→ **TASK BRIEF**:
The records below must be reproduced exactly. Strip out the pictures.
Start of DATASET CONTENT
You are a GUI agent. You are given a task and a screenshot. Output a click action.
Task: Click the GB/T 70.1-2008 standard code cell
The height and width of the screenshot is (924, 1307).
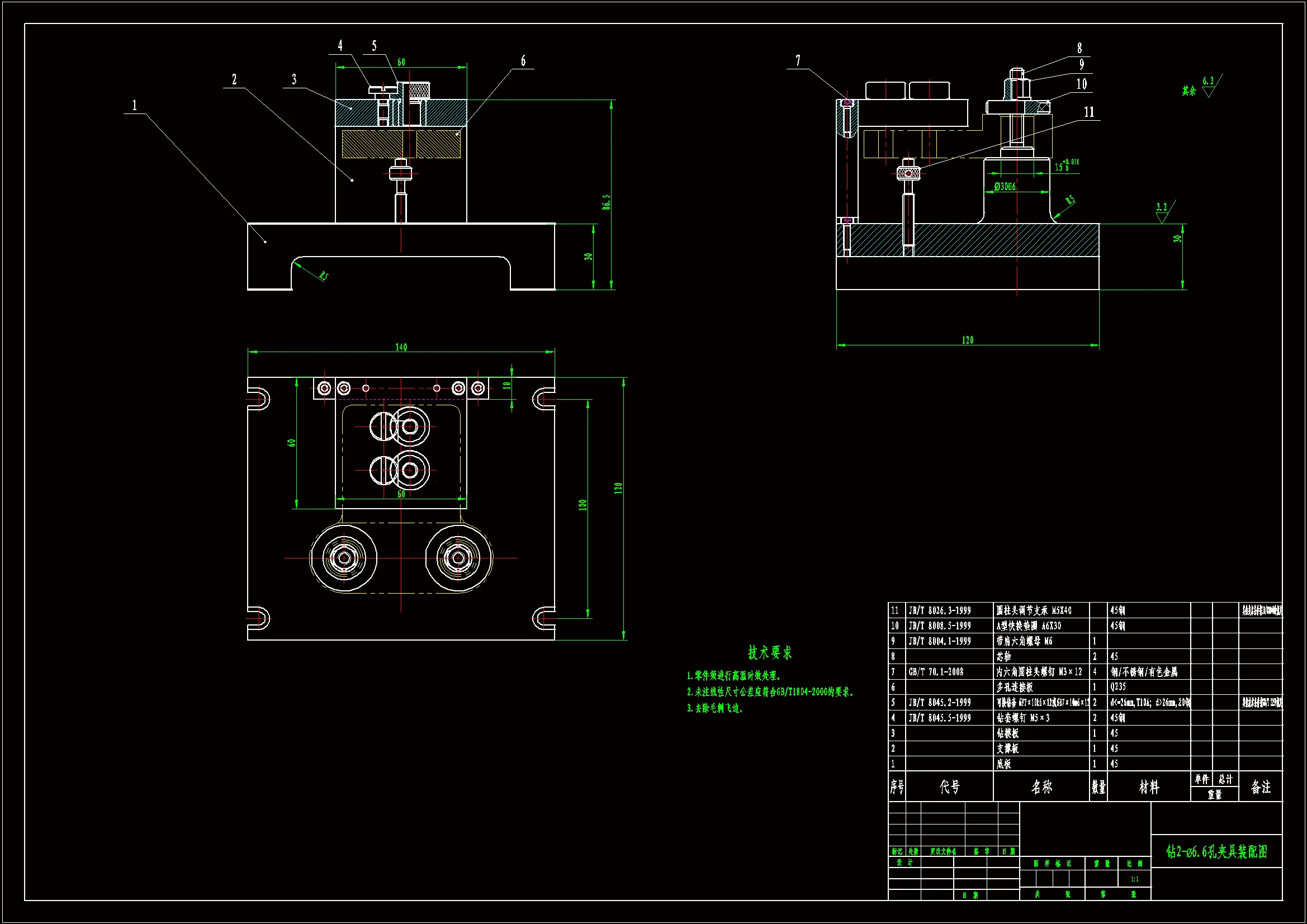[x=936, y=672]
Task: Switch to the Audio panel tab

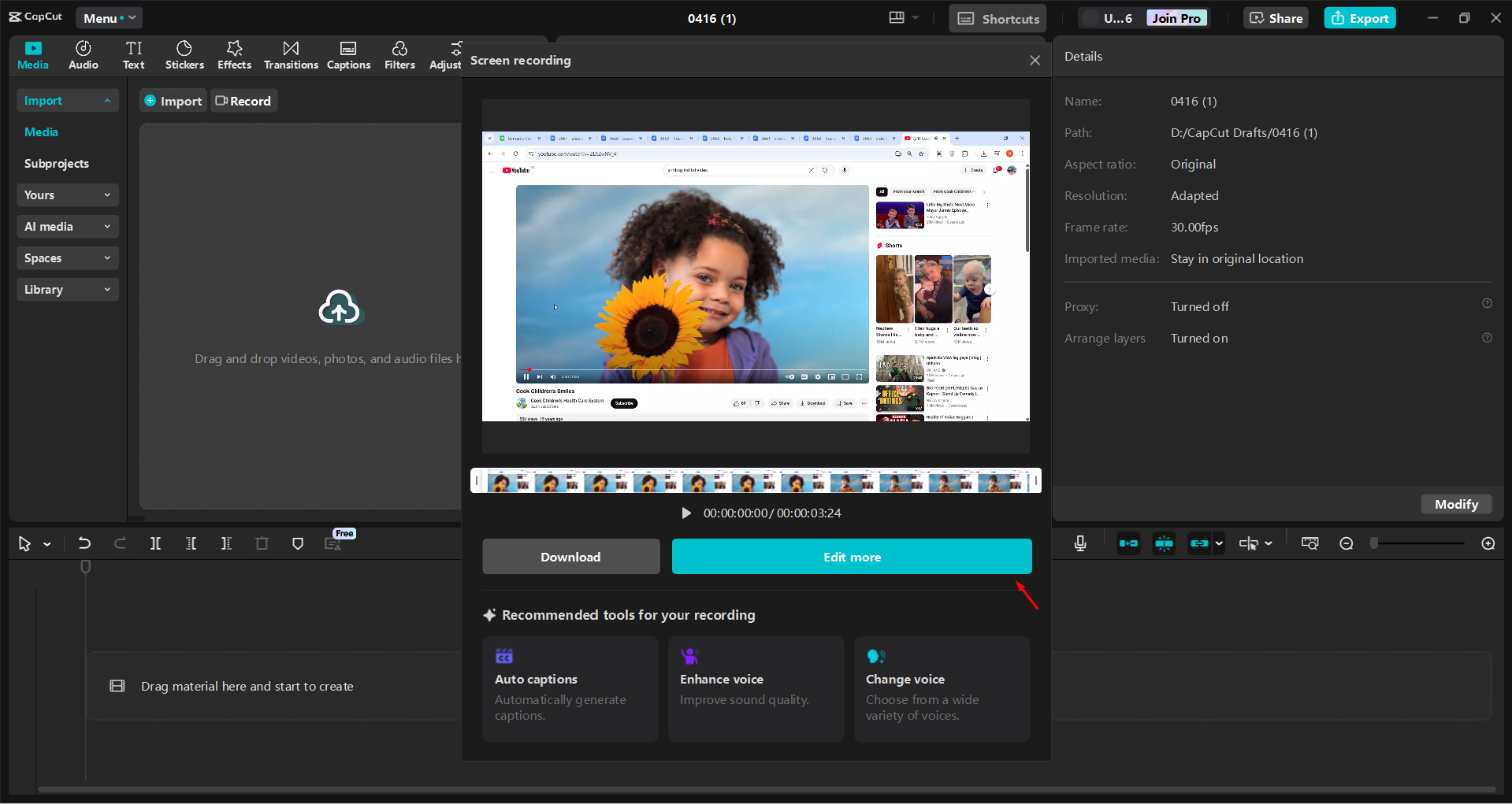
End of DATASET CONTENT
→ **OUTPUT FOR THIS EXERCISE**:
You are a GUI agent. You are given a task and a screenshot. Output a click action.
Task: Click the GB/T 70.1-2008 standard code cell
The height and width of the screenshot is (924, 1307).
[x=936, y=672]
Task: Switch to the Audio panel tab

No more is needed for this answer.